Single by Brooks & Dunn

from the album Cowboy Town
- Released: November 5, 2007
- Recorded: 2007
- Genre: Country
- Length: 3:42
- Label: Arista Nashville
- Songwriters: Clint Daniels Michael P. Heeney
- Producers: Kix Brooks Ronnie Dunn Tony Brown

Brooks & Dunn singles chronology
| "Proud of the House We Built" (2007) | "God Must Be Busy" (2007) | "Put a Girl in It" (2008) |

= God Must Be Busy =

"God Must Be Busy" is a song written by Clint Daniels and Michael P. Heeney, and recorded by American country music duo Brooks & Dunn. It was released in November 2007 as the second single from the album Cowboy Town. It reached a peak of number 11 on the Hot Country Songs charts in 2008.

==Content==
Featuring lead vocals from Ronnie Dunn, "God Must Be Busy" tells of a man who is praying to God, asking for help in a failed relationship.
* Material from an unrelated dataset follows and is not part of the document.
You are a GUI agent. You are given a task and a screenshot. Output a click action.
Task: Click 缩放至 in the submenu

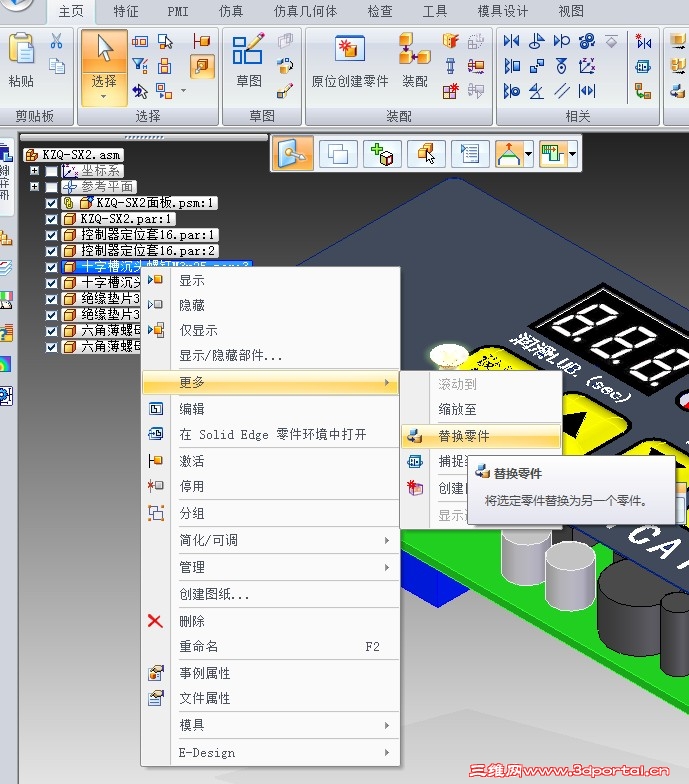pyautogui.click(x=457, y=410)
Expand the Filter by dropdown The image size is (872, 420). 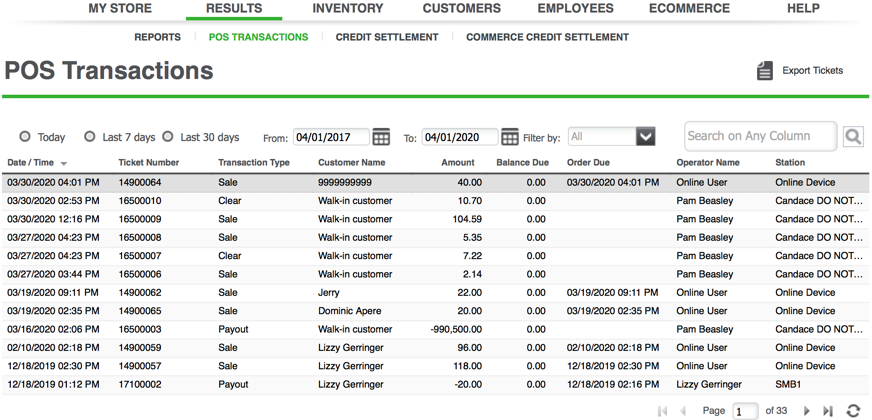(x=645, y=137)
Having not yet found a solution to his problems, he begins to list off various problems in the world, saying that God must be busy with those problems.

==Chart performance==

| Chart (2007–2008) | Peak position |
|---|---|
| US Hot Country Songs (Billboard) | 11 |
| US Billboard Hot 100 | 78 |
| Canada Country (Billboard) | 11 |
| Canada Hot 100 (Billboard) | 92 |

===Year-end charts===

| Chart (2008) | Position |
|---|---|
| US Country Songs (Billboard) | 52 |

==Parodies==
- American parody artist Cledus T. Judd released a parody of "God Must Be Busy" titled "Garth Must Be Busy" as a duet with Ronnie Dunn on his 2009 album Polyrically Uncorrect.